MIT-SPARK/Hydra

[QUESTION] Scaling and rotation of objects

drawdehe opened this issue · 4 comments

Hello!

I have a question regarding scaling and rotation of objects. Running the uHumans2-dataset I am able to retrieve the position of the objects by listening to the topic /hydra_dsg_visualizer/dsg_markers and extracting it from the Pose object. However, I am trying to retrieve the scaling and rotation of the objects using the same topic (scaling from the Marker object and rotation from the Pose object), but I cannot seem to get the correct information. Is this the correct approach or am I doing something wrong? It would be greatly appreciated with further help.

Thank you!

Thanks for your interest in our work! I would not recommend parsing information about objects from the visualization messages (unless there's something specific to your application that would make that necessary). Hydra publishes the scene graph via a ROS topic and you can set up a DsgReceiver object to listen to this (see here for an example of how the visualizer accomplishes this). You can then grab information about the object nodes directly from the scene graph.

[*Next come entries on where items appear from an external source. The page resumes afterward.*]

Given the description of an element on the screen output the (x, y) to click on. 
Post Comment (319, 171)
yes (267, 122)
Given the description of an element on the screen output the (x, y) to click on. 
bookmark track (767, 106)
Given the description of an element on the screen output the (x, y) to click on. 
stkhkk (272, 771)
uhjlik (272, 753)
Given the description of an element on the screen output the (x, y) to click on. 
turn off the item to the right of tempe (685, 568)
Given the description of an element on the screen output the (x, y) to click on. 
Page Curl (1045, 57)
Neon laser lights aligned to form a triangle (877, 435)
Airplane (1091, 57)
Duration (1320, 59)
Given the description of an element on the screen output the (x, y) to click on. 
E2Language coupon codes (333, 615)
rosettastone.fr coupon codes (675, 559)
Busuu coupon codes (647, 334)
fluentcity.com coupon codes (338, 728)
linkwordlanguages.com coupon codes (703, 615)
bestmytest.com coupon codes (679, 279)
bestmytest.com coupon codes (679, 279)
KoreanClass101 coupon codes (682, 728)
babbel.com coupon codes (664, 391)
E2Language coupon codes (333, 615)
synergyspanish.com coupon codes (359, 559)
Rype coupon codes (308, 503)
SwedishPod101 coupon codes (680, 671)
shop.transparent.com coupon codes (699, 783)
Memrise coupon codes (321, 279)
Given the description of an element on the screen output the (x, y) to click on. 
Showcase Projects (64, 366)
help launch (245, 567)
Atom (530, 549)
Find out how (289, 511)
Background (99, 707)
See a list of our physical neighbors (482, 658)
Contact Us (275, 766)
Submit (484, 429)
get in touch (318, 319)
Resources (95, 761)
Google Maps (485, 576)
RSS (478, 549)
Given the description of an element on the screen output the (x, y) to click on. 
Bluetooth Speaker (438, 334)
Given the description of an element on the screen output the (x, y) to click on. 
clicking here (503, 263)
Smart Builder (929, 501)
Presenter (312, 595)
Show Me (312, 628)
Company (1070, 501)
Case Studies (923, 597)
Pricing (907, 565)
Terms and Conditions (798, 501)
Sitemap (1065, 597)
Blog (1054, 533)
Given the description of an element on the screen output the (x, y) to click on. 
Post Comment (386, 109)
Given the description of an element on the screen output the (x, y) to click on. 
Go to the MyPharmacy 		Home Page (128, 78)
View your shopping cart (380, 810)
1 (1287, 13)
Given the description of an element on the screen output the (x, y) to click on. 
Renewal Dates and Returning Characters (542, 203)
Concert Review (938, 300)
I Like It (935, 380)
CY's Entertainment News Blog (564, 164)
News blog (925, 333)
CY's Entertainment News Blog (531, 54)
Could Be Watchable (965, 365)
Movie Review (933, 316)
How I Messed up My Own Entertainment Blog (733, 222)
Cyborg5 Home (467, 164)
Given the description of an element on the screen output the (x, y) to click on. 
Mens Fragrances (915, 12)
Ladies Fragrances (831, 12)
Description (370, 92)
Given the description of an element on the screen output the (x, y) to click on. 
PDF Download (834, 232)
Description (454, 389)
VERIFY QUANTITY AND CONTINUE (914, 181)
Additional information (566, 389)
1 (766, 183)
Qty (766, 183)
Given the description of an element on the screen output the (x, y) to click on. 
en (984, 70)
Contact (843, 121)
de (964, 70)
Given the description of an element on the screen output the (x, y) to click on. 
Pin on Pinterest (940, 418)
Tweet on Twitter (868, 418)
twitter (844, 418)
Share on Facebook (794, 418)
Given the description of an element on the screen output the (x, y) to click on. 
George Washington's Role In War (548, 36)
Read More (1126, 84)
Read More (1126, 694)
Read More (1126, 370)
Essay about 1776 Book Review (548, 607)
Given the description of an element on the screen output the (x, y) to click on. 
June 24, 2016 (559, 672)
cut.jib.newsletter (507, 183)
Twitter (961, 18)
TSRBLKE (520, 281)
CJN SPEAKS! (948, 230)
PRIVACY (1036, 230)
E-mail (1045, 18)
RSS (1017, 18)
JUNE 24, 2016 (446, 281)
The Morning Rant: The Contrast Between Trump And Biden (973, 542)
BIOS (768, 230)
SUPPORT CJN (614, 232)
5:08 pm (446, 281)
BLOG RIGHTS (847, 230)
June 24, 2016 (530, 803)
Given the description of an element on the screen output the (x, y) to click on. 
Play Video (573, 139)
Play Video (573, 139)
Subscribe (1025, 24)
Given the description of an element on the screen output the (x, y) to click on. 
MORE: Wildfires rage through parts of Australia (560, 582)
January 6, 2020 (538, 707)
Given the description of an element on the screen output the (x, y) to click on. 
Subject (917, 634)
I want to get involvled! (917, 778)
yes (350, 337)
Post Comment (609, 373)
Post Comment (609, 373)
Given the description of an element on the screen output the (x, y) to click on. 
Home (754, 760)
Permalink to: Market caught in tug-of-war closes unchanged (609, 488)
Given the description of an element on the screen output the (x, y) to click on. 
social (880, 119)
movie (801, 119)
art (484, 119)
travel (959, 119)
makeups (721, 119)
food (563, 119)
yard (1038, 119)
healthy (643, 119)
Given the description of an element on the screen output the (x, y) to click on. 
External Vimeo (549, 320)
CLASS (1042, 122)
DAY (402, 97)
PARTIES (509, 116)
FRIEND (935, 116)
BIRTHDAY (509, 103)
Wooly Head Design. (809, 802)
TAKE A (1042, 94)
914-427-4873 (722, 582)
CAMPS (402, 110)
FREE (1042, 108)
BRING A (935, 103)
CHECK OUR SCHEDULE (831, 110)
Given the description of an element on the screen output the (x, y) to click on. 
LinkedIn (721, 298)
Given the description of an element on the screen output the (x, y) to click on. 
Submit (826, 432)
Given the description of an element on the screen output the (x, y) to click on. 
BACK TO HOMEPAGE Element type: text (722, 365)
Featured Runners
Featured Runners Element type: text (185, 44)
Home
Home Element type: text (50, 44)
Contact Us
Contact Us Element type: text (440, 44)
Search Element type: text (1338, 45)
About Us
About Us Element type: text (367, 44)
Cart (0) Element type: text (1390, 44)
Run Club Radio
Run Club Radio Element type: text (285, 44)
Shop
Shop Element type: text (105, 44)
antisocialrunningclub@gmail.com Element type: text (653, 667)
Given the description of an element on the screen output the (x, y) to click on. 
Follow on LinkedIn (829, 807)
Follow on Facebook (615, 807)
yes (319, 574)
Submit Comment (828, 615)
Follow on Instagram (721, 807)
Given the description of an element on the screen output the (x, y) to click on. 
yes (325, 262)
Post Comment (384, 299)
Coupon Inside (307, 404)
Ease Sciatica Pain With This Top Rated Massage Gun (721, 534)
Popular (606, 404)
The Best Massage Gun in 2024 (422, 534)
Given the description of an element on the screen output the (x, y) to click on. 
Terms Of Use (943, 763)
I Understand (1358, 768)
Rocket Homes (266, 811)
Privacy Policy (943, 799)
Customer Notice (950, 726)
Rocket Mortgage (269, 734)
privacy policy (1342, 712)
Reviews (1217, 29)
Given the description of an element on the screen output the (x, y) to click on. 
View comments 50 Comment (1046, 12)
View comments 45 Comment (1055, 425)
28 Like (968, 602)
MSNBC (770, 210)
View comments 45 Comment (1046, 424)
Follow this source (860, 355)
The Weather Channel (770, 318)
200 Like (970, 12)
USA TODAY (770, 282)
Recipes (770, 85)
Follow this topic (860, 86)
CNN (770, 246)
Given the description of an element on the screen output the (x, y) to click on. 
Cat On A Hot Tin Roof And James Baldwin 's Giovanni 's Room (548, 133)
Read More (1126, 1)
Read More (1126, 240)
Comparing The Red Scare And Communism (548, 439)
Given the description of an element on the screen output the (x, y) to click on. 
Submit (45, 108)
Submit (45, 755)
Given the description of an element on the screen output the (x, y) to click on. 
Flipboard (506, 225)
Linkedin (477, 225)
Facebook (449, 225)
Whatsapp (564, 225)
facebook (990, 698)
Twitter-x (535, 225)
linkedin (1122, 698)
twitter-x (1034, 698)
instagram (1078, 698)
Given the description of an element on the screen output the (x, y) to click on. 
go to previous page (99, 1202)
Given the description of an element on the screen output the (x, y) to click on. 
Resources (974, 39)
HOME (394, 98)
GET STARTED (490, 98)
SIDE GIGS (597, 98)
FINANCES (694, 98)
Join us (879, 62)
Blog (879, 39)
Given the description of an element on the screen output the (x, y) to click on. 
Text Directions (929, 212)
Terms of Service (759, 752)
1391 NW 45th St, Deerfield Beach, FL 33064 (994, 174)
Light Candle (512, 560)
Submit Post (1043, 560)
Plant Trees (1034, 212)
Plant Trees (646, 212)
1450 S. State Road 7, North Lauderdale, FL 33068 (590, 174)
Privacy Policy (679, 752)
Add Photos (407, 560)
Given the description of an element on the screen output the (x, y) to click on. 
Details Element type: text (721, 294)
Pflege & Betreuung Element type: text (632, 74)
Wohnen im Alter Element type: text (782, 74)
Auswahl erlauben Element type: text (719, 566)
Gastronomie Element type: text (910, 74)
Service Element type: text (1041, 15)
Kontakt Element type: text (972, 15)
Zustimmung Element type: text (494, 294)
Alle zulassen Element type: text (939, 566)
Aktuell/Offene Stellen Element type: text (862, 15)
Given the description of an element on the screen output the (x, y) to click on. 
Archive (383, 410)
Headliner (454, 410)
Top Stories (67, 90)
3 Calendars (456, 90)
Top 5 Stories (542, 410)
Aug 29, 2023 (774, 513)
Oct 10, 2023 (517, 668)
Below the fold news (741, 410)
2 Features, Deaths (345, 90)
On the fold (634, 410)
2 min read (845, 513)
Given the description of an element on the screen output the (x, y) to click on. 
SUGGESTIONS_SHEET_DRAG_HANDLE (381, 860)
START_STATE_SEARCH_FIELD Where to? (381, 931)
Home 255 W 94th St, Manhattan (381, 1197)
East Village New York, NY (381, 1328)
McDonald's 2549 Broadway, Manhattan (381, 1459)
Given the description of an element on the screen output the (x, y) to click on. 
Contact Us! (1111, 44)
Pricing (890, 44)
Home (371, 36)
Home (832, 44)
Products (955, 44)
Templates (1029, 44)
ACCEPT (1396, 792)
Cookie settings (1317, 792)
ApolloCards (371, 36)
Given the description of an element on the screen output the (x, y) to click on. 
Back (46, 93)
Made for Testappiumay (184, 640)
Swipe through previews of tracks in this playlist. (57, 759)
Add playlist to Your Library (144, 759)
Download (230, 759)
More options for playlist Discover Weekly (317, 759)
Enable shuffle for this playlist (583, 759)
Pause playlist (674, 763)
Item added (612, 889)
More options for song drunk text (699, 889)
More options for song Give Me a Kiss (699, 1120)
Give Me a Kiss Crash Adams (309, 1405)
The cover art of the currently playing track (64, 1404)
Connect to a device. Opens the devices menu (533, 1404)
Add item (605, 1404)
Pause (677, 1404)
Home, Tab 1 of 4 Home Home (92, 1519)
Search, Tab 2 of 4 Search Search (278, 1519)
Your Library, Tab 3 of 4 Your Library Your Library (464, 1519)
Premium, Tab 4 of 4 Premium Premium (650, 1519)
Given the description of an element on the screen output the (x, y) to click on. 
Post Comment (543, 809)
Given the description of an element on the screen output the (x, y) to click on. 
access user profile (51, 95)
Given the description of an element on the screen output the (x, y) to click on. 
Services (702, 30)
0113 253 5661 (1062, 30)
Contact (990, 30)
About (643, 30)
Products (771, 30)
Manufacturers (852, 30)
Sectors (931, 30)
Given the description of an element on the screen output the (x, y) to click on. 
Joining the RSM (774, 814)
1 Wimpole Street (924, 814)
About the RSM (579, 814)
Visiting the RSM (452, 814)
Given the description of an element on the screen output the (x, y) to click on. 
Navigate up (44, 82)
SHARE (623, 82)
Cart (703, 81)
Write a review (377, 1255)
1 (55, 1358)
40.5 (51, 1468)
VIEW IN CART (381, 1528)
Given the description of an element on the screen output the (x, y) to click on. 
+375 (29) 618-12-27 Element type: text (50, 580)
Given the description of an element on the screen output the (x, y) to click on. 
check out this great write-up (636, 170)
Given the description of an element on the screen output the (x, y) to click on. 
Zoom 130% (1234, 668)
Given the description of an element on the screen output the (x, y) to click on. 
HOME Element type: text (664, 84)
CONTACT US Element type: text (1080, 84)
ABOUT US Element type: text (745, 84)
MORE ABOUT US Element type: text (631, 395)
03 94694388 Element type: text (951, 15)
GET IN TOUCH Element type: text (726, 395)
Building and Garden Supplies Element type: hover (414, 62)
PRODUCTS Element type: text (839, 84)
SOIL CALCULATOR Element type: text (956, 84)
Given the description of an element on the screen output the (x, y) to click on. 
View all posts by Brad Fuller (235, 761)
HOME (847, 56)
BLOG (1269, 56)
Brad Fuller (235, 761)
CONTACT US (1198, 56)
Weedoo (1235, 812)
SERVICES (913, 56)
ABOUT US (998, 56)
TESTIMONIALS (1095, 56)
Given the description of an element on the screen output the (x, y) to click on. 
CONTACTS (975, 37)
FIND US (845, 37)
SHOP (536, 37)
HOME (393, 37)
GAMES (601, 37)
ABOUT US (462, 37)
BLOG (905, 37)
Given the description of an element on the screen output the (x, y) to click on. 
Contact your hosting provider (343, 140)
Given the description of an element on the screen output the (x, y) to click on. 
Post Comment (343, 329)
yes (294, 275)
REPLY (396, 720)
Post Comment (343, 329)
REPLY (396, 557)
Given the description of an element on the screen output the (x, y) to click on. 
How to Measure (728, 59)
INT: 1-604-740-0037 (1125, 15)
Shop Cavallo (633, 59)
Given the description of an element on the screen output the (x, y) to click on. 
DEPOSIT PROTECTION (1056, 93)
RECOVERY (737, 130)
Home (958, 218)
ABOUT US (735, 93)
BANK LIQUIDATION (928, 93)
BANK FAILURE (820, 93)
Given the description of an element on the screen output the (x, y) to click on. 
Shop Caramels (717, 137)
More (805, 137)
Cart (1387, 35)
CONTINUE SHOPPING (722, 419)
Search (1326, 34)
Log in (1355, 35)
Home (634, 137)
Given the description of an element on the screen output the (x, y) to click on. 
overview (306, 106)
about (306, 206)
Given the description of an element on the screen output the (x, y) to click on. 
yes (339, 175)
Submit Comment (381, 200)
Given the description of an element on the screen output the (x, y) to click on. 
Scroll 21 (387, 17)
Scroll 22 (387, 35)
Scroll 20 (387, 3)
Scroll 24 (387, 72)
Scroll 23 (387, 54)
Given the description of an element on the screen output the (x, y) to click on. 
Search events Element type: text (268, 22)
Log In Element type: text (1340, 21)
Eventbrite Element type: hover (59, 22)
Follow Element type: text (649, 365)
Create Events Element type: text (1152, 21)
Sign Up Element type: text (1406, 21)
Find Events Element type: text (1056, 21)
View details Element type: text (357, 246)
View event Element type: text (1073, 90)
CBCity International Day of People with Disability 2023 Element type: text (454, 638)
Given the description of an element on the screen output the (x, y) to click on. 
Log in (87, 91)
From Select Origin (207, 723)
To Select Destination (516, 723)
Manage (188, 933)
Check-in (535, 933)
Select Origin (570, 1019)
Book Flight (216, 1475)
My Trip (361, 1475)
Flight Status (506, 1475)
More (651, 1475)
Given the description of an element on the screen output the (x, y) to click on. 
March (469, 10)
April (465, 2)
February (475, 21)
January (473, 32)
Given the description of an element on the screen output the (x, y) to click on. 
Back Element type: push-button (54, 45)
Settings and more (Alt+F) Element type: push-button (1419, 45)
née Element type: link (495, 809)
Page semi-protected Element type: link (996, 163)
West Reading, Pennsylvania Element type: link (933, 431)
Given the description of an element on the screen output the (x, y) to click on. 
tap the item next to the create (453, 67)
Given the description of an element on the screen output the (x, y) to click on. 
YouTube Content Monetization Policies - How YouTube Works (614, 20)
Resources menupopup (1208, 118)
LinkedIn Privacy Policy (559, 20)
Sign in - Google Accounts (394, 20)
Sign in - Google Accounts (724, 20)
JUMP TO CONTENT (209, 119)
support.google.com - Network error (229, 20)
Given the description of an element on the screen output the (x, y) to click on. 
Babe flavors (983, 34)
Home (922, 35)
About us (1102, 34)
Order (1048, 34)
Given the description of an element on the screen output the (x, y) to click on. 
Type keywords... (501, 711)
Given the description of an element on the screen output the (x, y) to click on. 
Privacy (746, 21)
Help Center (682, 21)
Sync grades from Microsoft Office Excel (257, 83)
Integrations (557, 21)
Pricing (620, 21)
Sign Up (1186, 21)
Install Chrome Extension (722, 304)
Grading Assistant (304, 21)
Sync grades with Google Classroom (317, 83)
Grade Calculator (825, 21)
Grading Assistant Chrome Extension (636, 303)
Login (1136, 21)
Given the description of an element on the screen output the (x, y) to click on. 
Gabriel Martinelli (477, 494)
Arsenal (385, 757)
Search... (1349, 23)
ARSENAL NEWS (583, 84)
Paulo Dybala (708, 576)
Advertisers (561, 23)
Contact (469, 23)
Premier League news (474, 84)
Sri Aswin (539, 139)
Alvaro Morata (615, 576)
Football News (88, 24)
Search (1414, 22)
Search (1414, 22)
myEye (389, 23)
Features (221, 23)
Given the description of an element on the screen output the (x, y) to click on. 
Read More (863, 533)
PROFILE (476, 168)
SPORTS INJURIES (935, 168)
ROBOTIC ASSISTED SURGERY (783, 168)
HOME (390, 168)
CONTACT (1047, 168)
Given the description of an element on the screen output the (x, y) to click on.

That said, there are a couple important clarifications that may also help when working with the visualization messages:

  • We do NOT compute the pose of the objects directly (please see our paper for details). We instead compute a bounding box of the object mesh vertices that is either axis-aligned or is some approximation of the min-volume bounding box (albeit with a yaw-only rotation). uhumans2 defaults to axis-aligned bounding boxes so all the poses would be identity.
  • The visualizer uses a single line-list marker to draw the wireframe bounding boxes of the objects. This may be where your confusion is coming from: you would have to back out which points comprise each bounding box and then compute the scale and 2D orientation (if applicable) from the corners of the bounding box
  • The positions in the visualization markers will have an extra z offset applied from the true detected positions of the objects

Thank you for the answer! If I want to get the object information without using visualization, how would I approach getting it? For instance, how do I extract the object mesh vertices?

It would roughly look something like this:

spark_dsg::DynamicSceneGraph graph; // from the dsg receiver or elsewhere
const auto& objects = graph.getLayer(spark_dsg::DsgLayers::OBJECTS);
for (auto&& [id, node] : objects.nodes()) {
  const ObjectNodeAttributes& attrs = node.attributes<spark_dsg::ObjectNodeAttributes>();
  // attrs.mesh_connnections would contain the indices of the mesh vertices connected to the node
}

In general, every node in the graph has a set of attributes (which for the objects are defined here). The visualizer is probably a good reference for how these attributes get used (e.g., here is where the bounding boxes are drawn from the provided attributes)).

Thank you for the help!